_The request_. Lay out as a JSON list of strings, one string per line and with blank lines omitted, only the entries starting with the line that contains "You are a computer-use agent. The height" and going on through the line that contains "Viewport: 660px width, 371px", both of those lines included.

[Data on locating visible targets]

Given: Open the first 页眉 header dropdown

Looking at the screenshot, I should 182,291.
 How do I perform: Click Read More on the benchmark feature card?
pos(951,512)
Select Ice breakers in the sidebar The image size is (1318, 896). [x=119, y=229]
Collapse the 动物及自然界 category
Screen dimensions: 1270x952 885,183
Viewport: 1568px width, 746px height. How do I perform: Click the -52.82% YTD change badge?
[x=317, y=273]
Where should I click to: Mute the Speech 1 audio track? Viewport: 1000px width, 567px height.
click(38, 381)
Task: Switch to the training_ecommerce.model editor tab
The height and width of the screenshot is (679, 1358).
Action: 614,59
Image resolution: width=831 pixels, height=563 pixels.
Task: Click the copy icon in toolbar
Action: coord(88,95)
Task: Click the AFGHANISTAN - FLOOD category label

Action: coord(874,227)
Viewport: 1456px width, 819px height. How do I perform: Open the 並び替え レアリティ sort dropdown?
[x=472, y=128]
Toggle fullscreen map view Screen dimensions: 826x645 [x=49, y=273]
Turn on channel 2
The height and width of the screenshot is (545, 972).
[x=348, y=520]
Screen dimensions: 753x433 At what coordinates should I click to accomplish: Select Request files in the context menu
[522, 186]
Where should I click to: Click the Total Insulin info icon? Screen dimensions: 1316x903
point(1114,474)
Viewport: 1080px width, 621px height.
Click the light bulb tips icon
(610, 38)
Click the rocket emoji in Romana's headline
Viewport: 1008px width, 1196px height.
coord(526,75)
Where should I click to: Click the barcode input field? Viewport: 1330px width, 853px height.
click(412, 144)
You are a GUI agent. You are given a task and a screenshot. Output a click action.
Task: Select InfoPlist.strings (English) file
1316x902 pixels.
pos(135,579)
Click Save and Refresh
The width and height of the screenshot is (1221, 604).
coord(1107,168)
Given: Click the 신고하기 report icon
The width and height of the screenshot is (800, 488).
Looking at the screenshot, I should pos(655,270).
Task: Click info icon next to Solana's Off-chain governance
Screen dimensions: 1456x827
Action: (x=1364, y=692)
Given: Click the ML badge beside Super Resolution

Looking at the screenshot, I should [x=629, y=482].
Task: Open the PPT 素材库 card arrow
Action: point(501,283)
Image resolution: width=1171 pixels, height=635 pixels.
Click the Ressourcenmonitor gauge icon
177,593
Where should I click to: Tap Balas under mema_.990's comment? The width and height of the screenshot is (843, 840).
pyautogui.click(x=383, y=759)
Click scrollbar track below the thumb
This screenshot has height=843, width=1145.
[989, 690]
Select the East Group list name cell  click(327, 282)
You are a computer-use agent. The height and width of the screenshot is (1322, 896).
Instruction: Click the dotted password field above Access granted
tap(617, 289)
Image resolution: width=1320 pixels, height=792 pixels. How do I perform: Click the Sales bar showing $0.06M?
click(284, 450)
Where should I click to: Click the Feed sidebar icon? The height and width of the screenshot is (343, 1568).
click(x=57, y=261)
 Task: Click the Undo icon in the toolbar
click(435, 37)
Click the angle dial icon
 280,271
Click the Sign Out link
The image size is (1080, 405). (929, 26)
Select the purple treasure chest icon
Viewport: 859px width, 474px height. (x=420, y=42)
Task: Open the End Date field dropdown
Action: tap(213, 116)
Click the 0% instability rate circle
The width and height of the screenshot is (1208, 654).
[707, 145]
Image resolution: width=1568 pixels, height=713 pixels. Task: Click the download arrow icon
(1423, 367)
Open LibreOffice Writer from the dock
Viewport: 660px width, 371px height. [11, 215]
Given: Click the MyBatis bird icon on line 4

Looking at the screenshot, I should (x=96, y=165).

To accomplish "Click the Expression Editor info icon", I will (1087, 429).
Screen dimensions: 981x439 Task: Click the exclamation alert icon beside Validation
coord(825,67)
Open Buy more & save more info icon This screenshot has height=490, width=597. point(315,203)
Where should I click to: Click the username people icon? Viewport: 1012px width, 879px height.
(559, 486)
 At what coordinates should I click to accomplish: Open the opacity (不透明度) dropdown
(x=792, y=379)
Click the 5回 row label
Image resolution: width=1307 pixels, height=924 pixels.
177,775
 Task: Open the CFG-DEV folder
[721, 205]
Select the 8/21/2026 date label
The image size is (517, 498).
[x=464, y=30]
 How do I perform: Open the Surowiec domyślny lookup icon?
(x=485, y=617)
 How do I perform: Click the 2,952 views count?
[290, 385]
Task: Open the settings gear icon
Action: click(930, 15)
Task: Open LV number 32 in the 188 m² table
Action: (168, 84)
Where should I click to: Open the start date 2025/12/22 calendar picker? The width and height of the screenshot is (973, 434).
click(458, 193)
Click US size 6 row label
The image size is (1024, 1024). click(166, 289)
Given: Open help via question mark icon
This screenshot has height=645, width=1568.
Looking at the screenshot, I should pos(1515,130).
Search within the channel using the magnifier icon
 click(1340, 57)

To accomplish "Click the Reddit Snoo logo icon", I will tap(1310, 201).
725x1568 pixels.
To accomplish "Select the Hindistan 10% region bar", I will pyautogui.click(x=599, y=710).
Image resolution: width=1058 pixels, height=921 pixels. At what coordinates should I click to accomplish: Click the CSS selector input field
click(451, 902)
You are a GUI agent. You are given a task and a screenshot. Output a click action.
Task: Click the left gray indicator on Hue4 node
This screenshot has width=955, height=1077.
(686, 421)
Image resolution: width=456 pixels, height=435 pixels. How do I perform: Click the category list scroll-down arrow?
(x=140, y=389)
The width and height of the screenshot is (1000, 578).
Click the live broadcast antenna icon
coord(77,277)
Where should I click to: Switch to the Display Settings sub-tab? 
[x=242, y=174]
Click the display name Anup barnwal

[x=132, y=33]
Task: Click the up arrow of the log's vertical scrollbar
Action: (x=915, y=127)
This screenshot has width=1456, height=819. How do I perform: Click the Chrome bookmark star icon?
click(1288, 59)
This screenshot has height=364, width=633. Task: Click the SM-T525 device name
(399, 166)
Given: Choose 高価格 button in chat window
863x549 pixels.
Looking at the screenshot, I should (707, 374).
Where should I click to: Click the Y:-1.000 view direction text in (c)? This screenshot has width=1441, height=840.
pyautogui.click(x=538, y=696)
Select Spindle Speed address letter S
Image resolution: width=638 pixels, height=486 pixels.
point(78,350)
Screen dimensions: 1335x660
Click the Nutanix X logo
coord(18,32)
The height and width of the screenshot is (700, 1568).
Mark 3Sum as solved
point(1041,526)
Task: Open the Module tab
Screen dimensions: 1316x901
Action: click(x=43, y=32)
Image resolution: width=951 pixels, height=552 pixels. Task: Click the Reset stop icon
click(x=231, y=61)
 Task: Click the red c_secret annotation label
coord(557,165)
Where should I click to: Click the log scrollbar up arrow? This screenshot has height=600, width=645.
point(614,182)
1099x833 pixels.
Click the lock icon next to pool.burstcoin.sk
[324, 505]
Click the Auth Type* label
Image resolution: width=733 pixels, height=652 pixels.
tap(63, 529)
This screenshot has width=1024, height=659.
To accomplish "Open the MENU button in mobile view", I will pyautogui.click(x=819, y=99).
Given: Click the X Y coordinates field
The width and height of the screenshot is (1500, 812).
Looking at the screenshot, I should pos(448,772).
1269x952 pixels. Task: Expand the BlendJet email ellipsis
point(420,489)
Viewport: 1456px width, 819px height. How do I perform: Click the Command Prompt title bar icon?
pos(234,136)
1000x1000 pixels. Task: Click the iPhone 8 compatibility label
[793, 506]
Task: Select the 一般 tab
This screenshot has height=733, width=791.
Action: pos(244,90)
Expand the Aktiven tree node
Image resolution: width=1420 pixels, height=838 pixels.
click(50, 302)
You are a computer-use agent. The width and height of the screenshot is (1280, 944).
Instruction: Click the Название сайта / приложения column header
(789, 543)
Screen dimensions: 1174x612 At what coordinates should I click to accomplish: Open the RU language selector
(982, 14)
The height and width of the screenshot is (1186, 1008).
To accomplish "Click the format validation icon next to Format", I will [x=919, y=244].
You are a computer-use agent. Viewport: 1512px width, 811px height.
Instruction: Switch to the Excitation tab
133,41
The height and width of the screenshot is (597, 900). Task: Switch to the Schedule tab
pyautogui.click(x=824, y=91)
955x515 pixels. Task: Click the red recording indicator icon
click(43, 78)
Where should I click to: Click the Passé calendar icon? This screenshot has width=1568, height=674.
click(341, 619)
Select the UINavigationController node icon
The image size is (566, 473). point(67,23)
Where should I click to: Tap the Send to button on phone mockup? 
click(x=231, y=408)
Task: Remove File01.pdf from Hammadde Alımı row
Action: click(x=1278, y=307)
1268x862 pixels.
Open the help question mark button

_Correct result_.
[
  "You are a computer-use agent. The height and width of the screenshot is (1322, 896).",
  "Instruction: Click the dotted password field above Access granted",
  "tap(617, 289)",
  "Image resolution: width=1320 pixels, height=792 pixels. How do I perform: Click the Sales bar showing $0.06M?",
  "click(284, 450)",
  "Where should I click to: Click the Feed sidebar icon? The height and width of the screenshot is (343, 1568).",
  "click(x=57, y=261)",
  " Task: Click the Undo icon in the toolbar",
  "click(435, 37)",
  "Click the angle dial icon",
  " 280,271",
  "Click the Sign Out link",
  "The image size is (1080, 405). (929, 26)",
  "Select the purple treasure chest icon",
  "Viewport: 859px width, 474px height. (x=420, y=42)",
  "Task: Open the End Date field dropdown",
  "Action: tap(213, 116)",
  "Click the 0% instability rate circle",
  "The width and height of the screenshot is (1208, 654).",
  "[707, 145]",
  "Image resolution: width=1568 pixels, height=713 pixels. Task: Click the download arrow icon",
  "(1423, 367)",
  "Open LibreOffice Writer from the dock",
  "Viewport: 660px width, 371px height. [11, 215]"
]